Peu après mon bain de lever de soleil dans Saltwhistle Bay, c'était le départ de Mayreau pour la courte balade à travers les récifs et hauts-fonds jusqu'aux Tobago Cays. Ces mythiques îlots vert rutilant et blanc doré sont en effet incrustés dans un fer-à-cheval de rochers et de corail qui en rend la navigation périlleuse, mais qui en retour leur assure une zone de mer turquoise d'un calme plat même dans les plus brusques bourrasques. Par temps ensoleillé, ils sont l'attraction majeure des Grenadines et, pour Azur, "le paradis sur terre".
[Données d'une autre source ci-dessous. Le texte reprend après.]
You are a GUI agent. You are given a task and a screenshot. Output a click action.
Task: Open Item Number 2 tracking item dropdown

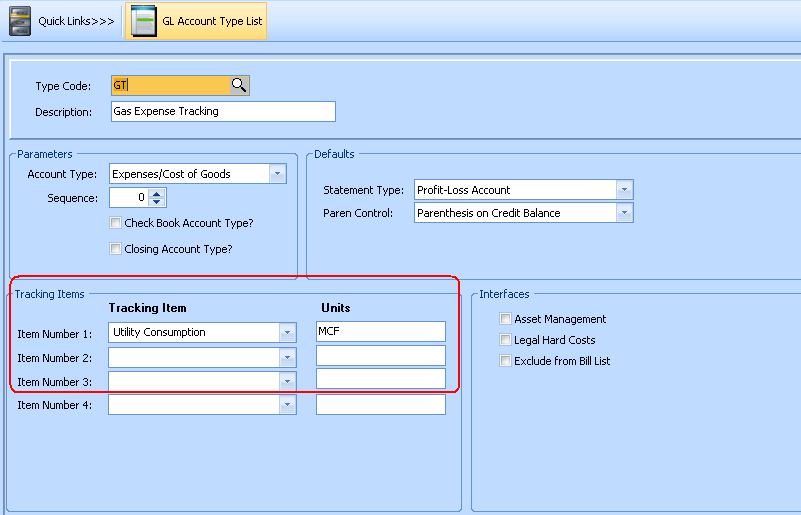(287, 357)
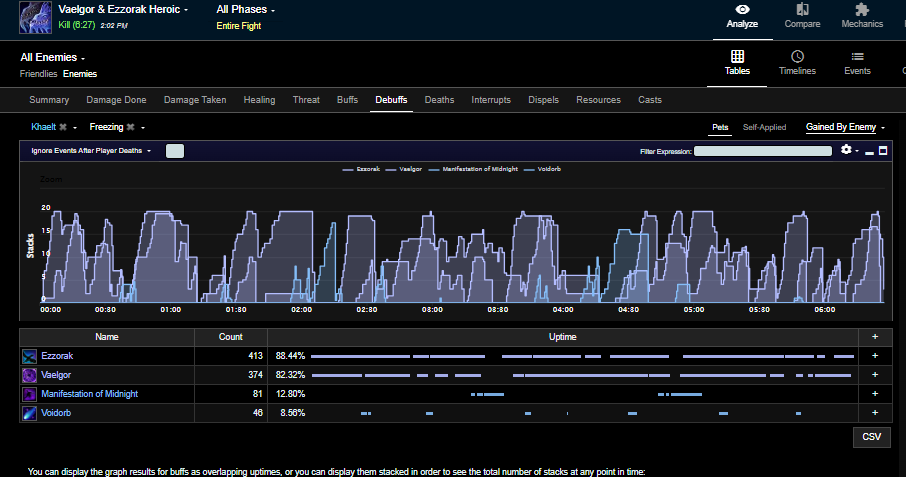Image resolution: width=906 pixels, height=477 pixels.
Task: Toggle the Ezzorak series in chart legend
Action: tap(362, 169)
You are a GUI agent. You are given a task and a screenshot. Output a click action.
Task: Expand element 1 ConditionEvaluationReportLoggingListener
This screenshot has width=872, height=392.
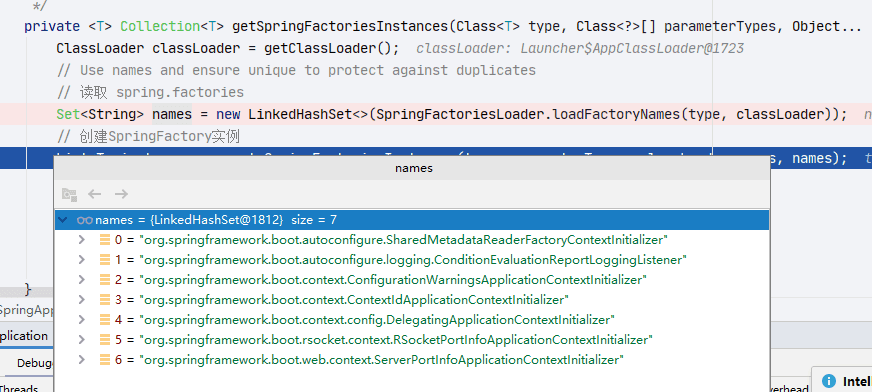pyautogui.click(x=82, y=260)
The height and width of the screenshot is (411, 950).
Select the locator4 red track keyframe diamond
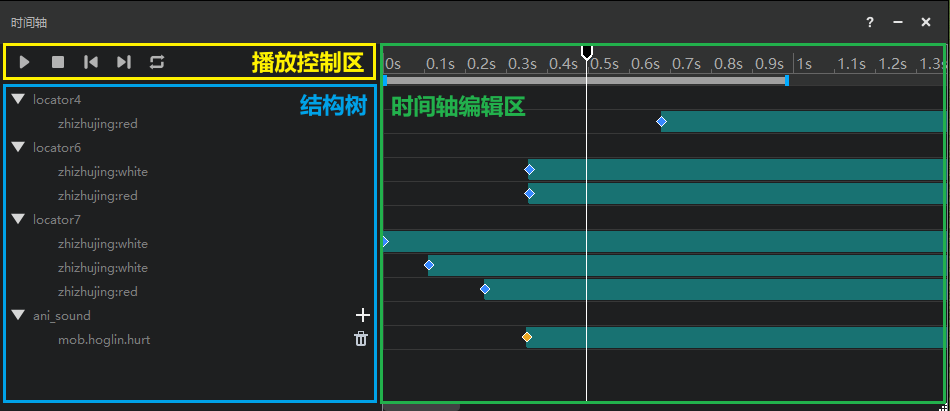click(x=661, y=122)
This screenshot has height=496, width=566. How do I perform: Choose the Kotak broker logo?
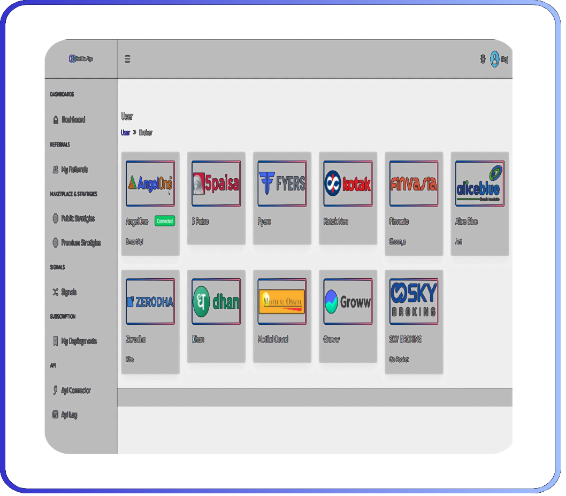[348, 183]
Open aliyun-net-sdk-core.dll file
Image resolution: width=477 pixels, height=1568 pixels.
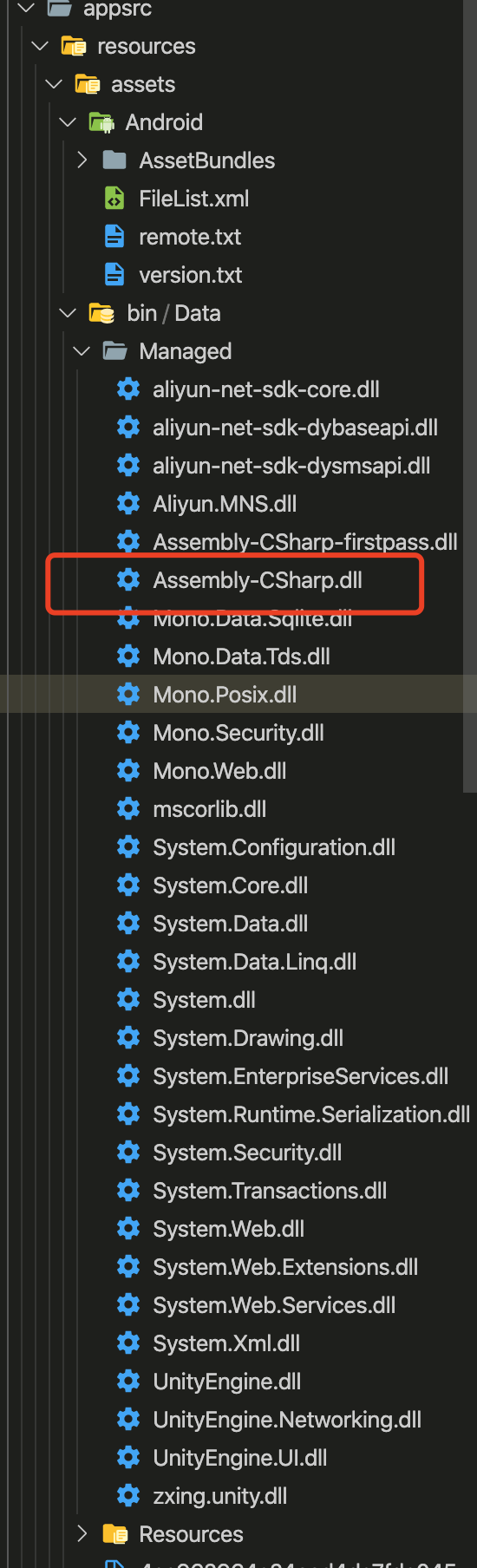266,389
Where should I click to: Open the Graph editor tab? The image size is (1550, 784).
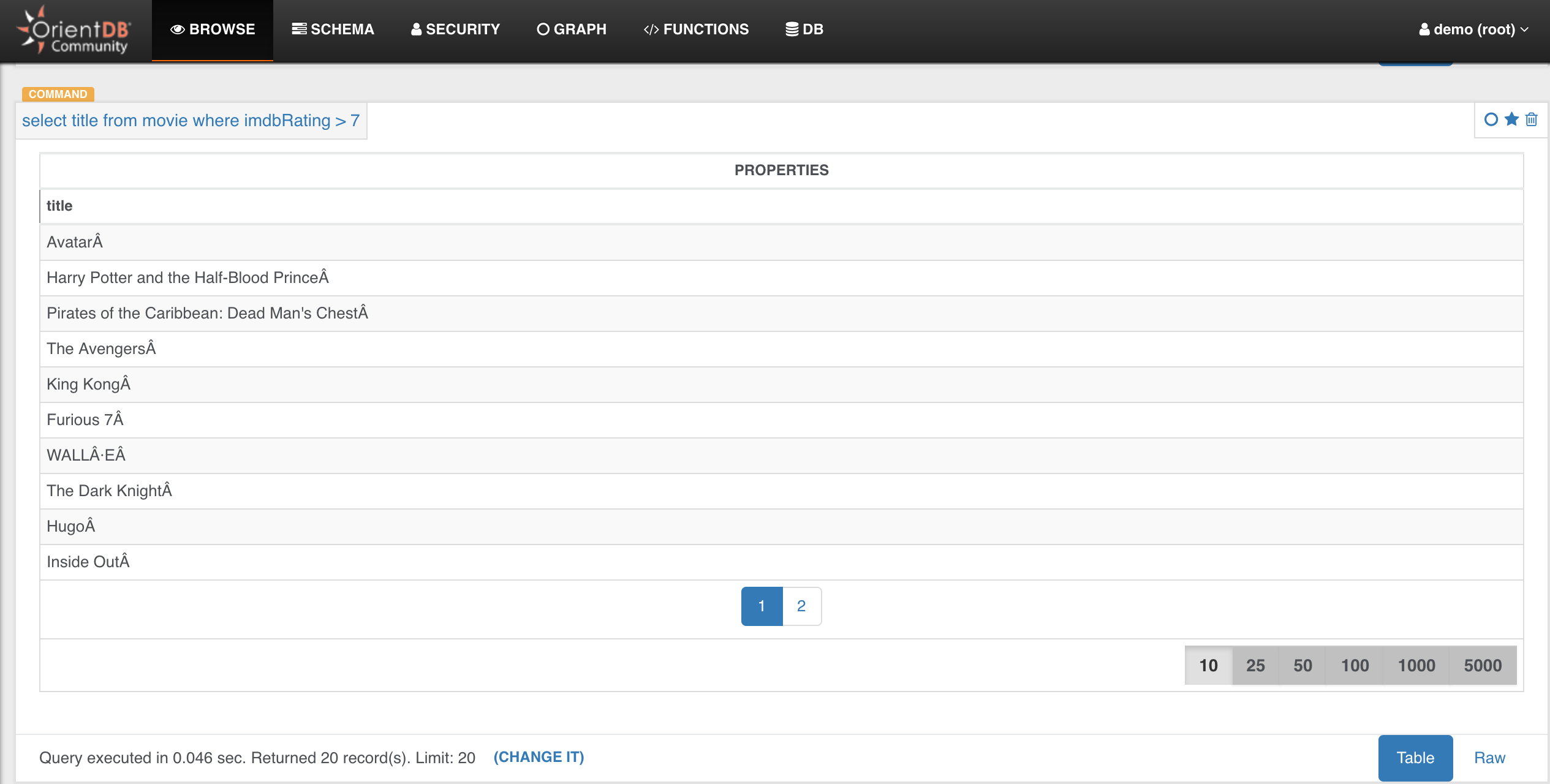[572, 29]
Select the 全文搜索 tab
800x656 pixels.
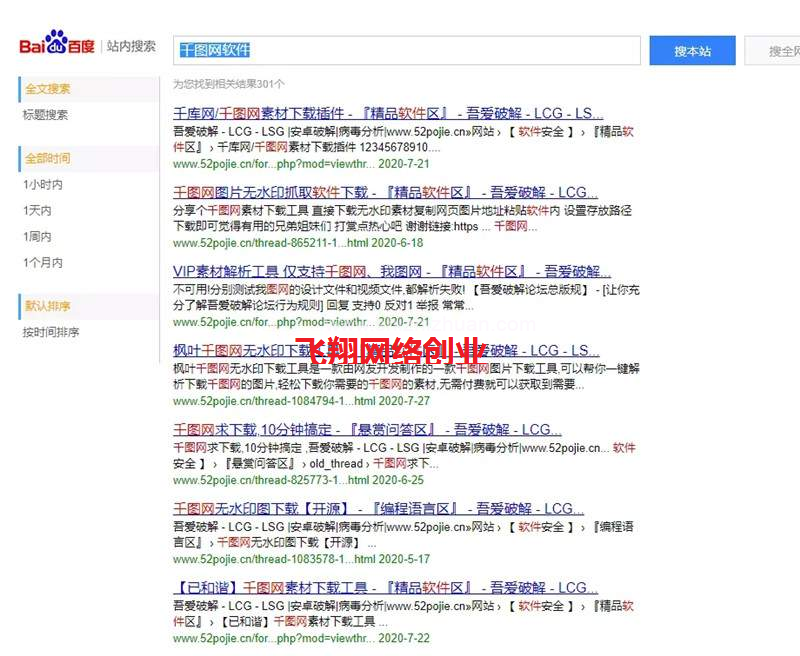(45, 89)
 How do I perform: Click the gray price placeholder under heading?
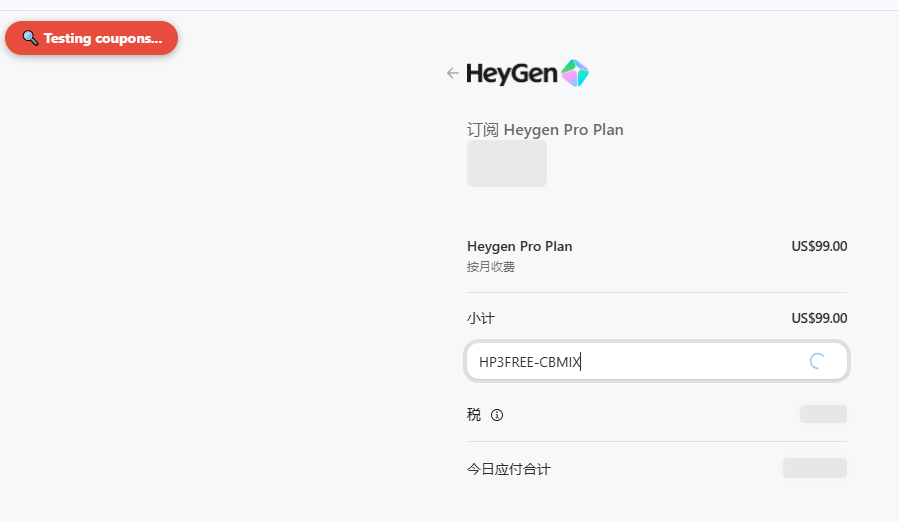click(x=507, y=163)
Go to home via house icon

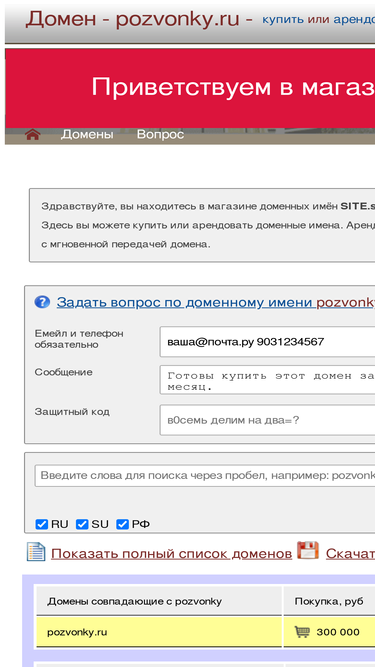pos(32,134)
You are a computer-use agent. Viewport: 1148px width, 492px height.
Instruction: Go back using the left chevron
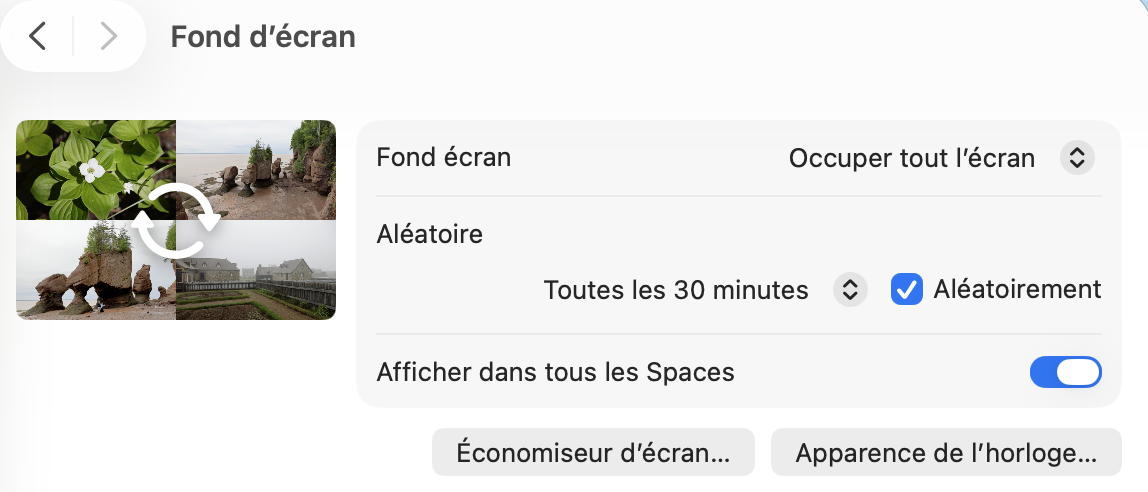(38, 37)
Ici encore, pas trop de monde au mouillage principal entre trois des îles, et seulement un nombre restreint de baigneurs et plongeurs sur la plus belle des plages, celle de Baradal qui s'avance en pointe étincelante
entre les rouleaux brisés par les coraux et l'eau calme à l'intérieur. Nous y passons deux bonnes heures à batifoler dans les vaguelettes sur fond de sable et d'herbes fines où sinuent entre nos jambes des bancs de petits poissons couleur d'acier luisant au dos teinté d'ambre. Hélas pas de tortues de mer aujourd'hui, à peine une ou deux caranques, ces grands bijoux argent et noir aux ailes d'anges.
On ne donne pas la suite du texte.